■ Exercise requirements
Skipping the images, transcribe each record below as it is.

* * * *

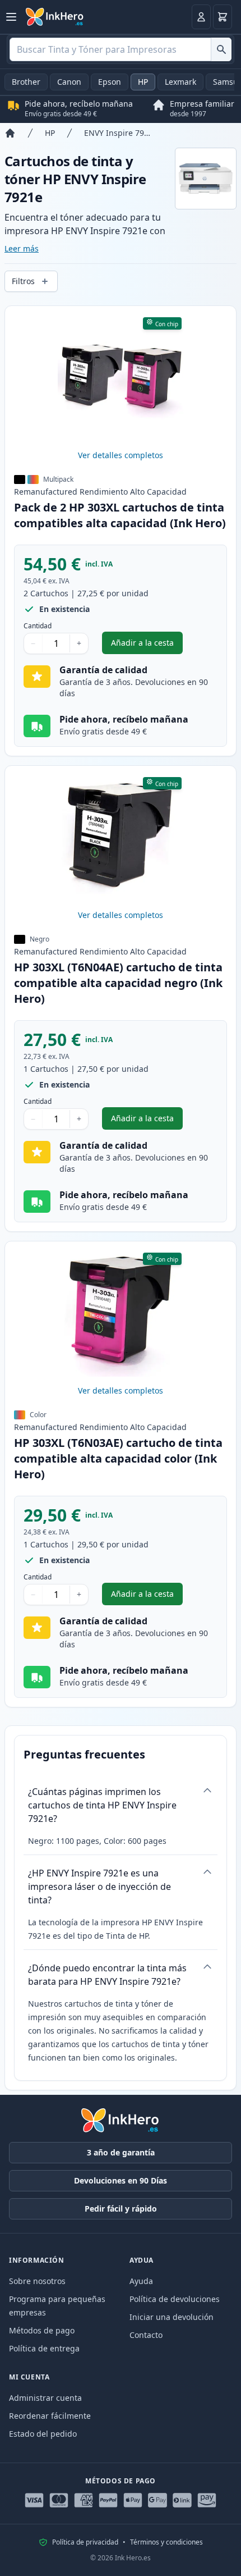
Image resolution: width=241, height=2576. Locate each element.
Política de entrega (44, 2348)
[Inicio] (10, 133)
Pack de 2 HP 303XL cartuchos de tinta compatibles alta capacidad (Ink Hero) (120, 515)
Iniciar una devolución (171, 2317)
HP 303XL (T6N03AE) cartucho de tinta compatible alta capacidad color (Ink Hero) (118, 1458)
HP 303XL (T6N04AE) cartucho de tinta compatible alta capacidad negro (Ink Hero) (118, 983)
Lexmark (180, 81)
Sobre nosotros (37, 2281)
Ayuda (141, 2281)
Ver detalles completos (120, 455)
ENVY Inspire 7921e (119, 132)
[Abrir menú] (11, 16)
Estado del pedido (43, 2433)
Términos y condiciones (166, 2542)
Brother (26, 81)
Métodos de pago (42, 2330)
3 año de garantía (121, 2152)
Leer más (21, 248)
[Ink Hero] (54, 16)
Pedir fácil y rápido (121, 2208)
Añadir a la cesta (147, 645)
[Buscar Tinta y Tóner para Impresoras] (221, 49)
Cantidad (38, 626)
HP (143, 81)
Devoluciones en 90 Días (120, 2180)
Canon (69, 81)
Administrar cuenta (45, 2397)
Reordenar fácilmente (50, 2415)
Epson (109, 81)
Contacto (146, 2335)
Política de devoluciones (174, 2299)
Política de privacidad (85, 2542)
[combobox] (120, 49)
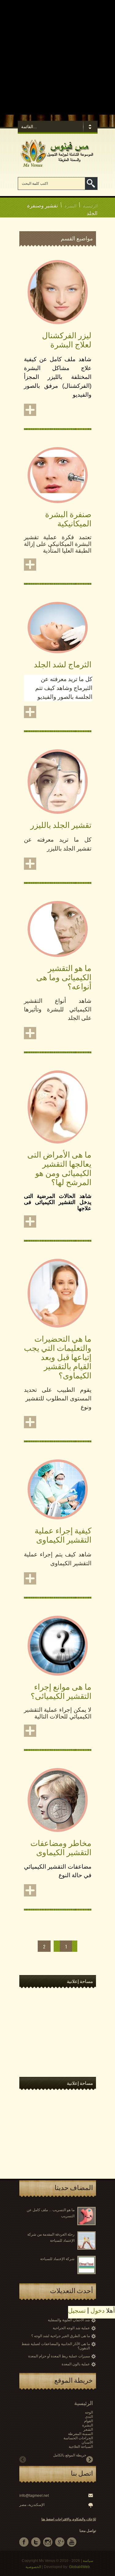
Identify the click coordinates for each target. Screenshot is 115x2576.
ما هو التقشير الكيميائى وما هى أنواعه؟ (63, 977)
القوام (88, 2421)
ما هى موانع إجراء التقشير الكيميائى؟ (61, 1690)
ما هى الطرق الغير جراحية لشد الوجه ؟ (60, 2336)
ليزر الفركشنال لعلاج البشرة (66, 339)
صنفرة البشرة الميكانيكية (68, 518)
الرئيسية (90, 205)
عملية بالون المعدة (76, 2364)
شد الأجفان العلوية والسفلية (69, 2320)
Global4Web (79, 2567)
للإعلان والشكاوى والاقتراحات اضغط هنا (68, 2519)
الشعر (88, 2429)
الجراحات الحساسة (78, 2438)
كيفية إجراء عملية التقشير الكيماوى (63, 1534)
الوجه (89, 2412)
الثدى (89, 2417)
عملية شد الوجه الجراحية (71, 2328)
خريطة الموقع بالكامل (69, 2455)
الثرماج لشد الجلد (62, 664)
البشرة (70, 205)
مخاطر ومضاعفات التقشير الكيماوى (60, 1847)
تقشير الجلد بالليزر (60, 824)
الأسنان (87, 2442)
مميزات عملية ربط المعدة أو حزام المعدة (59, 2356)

* * * *

■ Task answer
Image resolution: width=241, height=2576. Locate each element.
Política de entrega (44, 2348)
[Inicio] (10, 133)
Pack de 2 HP 303XL cartuchos de tinta compatibles alta capacidad (Ink Hero) (120, 515)
Iniciar una devolución (171, 2317)
HP 303XL (T6N03AE) cartucho de tinta compatible alta capacidad color (Ink Hero) (118, 1458)
HP 303XL (T6N04AE) cartucho de tinta compatible alta capacidad negro (Ink Hero) (118, 983)
Lexmark (180, 81)
Sobre nosotros (37, 2281)
Ayuda (141, 2281)
Ver detalles completos (120, 455)
ENVY Inspire 7921e (119, 132)
[Abrir menú] (11, 16)
Estado del pedido (43, 2433)
Términos y condiciones (166, 2542)
Brother (26, 81)
Métodos de pago (42, 2330)
3 año de garantía (121, 2152)
Leer más (21, 248)
[Ink Hero] (54, 16)
Pedir fácil y rápido (121, 2208)
Añadir a la cesta (147, 645)
[Buscar Tinta y Tóner para Impresoras] (221, 49)
Cantidad (38, 626)
HP (143, 81)
Devoluciones en 90 Días (120, 2180)
Canon (69, 81)
Administrar cuenta (45, 2397)
Reordenar fácilmente (50, 2415)
Epson (109, 81)
Contacto (146, 2335)
Política de devoluciones (174, 2299)
Política de privacidad (85, 2542)
[combobox] (120, 49)
Identify the click coordinates for each target. Screenshot is 115x2576.
ما هو التقشير الكيميائى وما هى أنواعه؟ (63, 977)
القوام (88, 2421)
ما هى موانع إجراء التقشير الكيميائى؟ (61, 1690)
ما هى الطرق الغير جراحية لشد الوجه ؟ (60, 2336)
ليزر الفركشنال لعلاج البشرة (66, 339)
صنفرة البشرة الميكانيكية (68, 518)
الرئيسية (90, 205)
عملية بالون المعدة (76, 2364)
شد الأجفان العلوية والسفلية (69, 2320)
Global4Web (79, 2567)
للإعلان والشكاوى والاقتراحات اضغط هنا (68, 2519)
الشعر (88, 2429)
الجراحات الحساسة (78, 2438)
كيفية إجراء عملية التقشير الكيماوى (63, 1534)
الوجه (89, 2412)
الثدى (89, 2417)
عملية شد الوجه الجراحية (71, 2328)
خريطة الموقع بالكامل (69, 2455)
الثرماج لشد الجلد (62, 664)
البشرة (70, 205)
مخاطر ومضاعفات التقشير الكيماوى (60, 1847)
تقشير الجلد بالليزر (60, 824)
الأسنان (87, 2442)
مميزات عملية ربط المعدة أو حزام المعدة (59, 2356)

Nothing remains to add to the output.